I expect the coast guard regs will require the carriage of cargo for hire to be done on an "inspected vessel" that is designed and built under CG approval, and skippered by a captain with a big enough license for that vessel, meaning a minimum 25- ton masters license for inspected vessels ( or 50 or 100 or more, depending on vessel tonnage measurement).

Check with the vessel inspection section of the nearest CG Sector office to find out for sure.


----------



## orionmetz (Dec 31, 2012)

nolatom said:


> I expect the coast guard regs will require the carriage of cargo for hire to be done on an "inspected vessel" that is designed and built under CG approval, and skippered by a captain with a big enough license for that vessel, meaning a minimum 25- ton masters license for inspected vessels ( or 50 or 100 or more, depending on vessel tonnage measurement).
> 
> Check with the vessel inspection section of the nearest CG Sector office to find out for sure.


That's what I'm saying though, Coast Guard Inspected Vessel Regs (http://www.gpo.gov/fdsys/pkg/CFR-2008-title46-vol4/pdf/CFR-2008-title46-vol4-sec90-05-1.pdf) list Motor ships as requiring Inspection if they carry more than 15 Tons of cargo, but sail powered cargo ships under 700 tons as Uninspected UNLESS they carry passengers OR restricted cargo... So as far as I can TELL a small ship can carry cargo and still be "personal". Which is when I came here asking for clarification.
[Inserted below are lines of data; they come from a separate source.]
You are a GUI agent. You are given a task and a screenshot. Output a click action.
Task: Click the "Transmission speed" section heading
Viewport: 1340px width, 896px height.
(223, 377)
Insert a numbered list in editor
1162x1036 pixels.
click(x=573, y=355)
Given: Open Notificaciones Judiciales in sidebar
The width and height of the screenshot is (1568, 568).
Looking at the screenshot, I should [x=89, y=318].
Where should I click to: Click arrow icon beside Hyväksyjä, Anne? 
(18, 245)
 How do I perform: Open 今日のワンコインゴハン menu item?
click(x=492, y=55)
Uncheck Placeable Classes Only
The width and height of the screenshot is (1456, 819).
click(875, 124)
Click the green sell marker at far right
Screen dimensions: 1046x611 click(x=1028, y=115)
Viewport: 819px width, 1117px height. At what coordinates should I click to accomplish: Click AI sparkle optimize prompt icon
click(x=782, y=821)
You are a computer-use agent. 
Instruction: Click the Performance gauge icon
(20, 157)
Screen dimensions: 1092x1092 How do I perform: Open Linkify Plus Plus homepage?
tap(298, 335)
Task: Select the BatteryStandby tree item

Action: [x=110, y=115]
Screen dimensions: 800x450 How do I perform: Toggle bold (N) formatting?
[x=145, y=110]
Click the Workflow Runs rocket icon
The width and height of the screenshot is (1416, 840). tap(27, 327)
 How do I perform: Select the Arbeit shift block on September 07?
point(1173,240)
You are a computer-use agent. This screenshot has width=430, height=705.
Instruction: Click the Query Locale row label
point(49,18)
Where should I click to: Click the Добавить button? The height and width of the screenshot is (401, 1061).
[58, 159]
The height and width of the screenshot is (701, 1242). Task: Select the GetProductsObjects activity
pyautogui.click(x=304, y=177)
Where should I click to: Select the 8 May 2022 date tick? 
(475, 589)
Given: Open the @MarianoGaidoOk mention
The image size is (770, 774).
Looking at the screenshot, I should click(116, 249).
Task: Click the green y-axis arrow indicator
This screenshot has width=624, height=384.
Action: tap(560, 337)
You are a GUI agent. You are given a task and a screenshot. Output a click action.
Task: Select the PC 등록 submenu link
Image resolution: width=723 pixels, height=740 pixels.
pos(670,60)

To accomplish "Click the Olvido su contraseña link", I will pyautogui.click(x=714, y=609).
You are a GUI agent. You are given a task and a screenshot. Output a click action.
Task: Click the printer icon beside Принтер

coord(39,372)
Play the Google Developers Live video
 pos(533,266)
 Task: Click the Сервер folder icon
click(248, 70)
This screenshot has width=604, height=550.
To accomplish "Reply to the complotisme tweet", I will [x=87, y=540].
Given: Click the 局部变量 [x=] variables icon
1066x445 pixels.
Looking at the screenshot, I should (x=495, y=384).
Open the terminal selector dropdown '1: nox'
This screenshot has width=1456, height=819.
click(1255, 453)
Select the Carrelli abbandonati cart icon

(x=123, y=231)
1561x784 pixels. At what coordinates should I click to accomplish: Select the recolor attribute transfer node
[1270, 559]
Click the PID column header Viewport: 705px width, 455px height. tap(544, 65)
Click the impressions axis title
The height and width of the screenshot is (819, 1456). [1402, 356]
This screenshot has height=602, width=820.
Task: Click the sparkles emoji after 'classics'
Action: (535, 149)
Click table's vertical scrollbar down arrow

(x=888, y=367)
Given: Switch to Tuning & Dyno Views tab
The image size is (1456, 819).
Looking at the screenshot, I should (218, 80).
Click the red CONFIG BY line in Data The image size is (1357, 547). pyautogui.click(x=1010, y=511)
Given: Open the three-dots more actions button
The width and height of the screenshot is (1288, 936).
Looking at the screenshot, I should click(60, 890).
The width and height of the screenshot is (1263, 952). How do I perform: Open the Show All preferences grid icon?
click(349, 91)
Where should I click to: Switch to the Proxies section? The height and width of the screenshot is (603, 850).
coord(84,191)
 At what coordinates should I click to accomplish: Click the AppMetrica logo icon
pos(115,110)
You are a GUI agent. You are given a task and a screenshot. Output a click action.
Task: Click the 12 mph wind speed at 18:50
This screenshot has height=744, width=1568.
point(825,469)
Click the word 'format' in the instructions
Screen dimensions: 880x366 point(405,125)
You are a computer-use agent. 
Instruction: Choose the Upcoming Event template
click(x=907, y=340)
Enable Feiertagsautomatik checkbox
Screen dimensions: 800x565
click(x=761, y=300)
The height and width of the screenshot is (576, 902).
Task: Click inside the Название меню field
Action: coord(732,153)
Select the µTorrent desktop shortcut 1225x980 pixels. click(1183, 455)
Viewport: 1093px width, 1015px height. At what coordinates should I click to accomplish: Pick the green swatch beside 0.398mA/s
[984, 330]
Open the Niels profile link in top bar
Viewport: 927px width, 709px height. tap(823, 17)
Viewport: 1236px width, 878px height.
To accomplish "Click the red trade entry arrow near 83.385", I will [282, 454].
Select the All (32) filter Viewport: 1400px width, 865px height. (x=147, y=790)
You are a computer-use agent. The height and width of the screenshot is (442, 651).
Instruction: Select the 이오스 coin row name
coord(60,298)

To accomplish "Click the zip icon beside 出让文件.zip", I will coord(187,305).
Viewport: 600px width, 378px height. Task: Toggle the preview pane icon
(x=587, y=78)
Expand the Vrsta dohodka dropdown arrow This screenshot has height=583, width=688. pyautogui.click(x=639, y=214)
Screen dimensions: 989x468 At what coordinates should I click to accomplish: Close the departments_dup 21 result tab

Maybe it's just an oversight, no sailed ships carry cargo, so they didn't bother to add them?


----------



## Minnewaska (Feb 21, 2010)

I suggest you call or email your local Coast Guard Auxillary. Someone there would find this a great mission to sort out the applicable regs. I would not call and ask "is this okay", as a volunteer zelot may just say no. I would call and ask to be pointed to the appropriate regulations, whereby, you'll likely be put in touch with the person that gets into the regs.


----------



## capta (Jun 27, 2011)

LCL cargo still goes in a container; it is just consolidated at a cargo consolidator, before being put aboard a ship.
In the early 80's I attempted to put together a sailing cargo operation in the Caribbean, as the shippers were not making money on carrying one or two 40' containers down island. It was economically viable for them to break down the cargo into smaller containers and ship them with another agency, in this case my vessels, all at their expense.
The route would have been Puerto Rico to Trinidad and back via the Windwards and Leewards, a realistic route for a sailing vessel over 150'.
Long story short, I could find no backers for the operation except the SIU (Seaman's International Union); they would give me whatever I needed IF I used US union crew, an economic impossibility, in this case.
Unfortunately, it won't work today as dozens of 40' containers go to each island weekly, but it would have been a gas back then.
As for licensing, merchant mariner licenses start at 1600 tons. These are not passenger carrying licenses, though of course they could be used to captain a cruise ship.
These licenses are mostly obtained through a four year course at a merchant marine academy, such as King's Point or California Merchant Marine Academy.
The days of uncle Joe operating his Greek relative's tanker on a give away license are long gone and the International Maritime Organization requires licensing through reputable systems these days, to operate any large commercial vessel.
Tramping (uncontainerized cargo) on a vessel over 1000 tons, is almost unheard of these days, as the cost of loading and unloading are pretty much prohibitive and the security of the cargo (as in theft) is hard to insure.
There are a few sailing cargo vessels in operation today, such as Tres Hombres, and they are making a valiant effort to be successful, however maintaining a regular schedule under sail alone, is just as difficult for them as it is for us cruisers.


----------



## FSMike (Jan 15, 2010)

Only folks I know of that do this are the Haitian sloops that run back and forth from Haiti to Nassau (and probably other islands).
Their overhead is low, doing things like using tree limbs for spars, but
I imagine they only make 3rd world size profits though.


----------



## newhaul (Feb 19, 2010)

Here is another place to mine. ( I did the truck freight bit not boats ) 
Deprecated Browser Error


----------



## nolatom (Jun 29, 2005)

orionmetz said:


> That's what I'm saying though, Coast Guard Inspected Vessel Regs (http://www.gpo.gov/fdsys/pkg/CFR-2008-title46-vol4/pdf/CFR-2008-title46-vol4-sec90-05-1.pdf) list Motor ships as requiring Inspection if they carry more than 15 Tons of cargo, but sail powered cargo ships under 700 tons as Uninspected UNLESS they carry passengers OR restricted cargo... So as far as I can TELL a small ship can carry cargo and still be "personal". Which is when I came here asking for clarification.
> 
> Maybe it's just an oversight, no sailed ships carry cargo, so they didn't bother to add them?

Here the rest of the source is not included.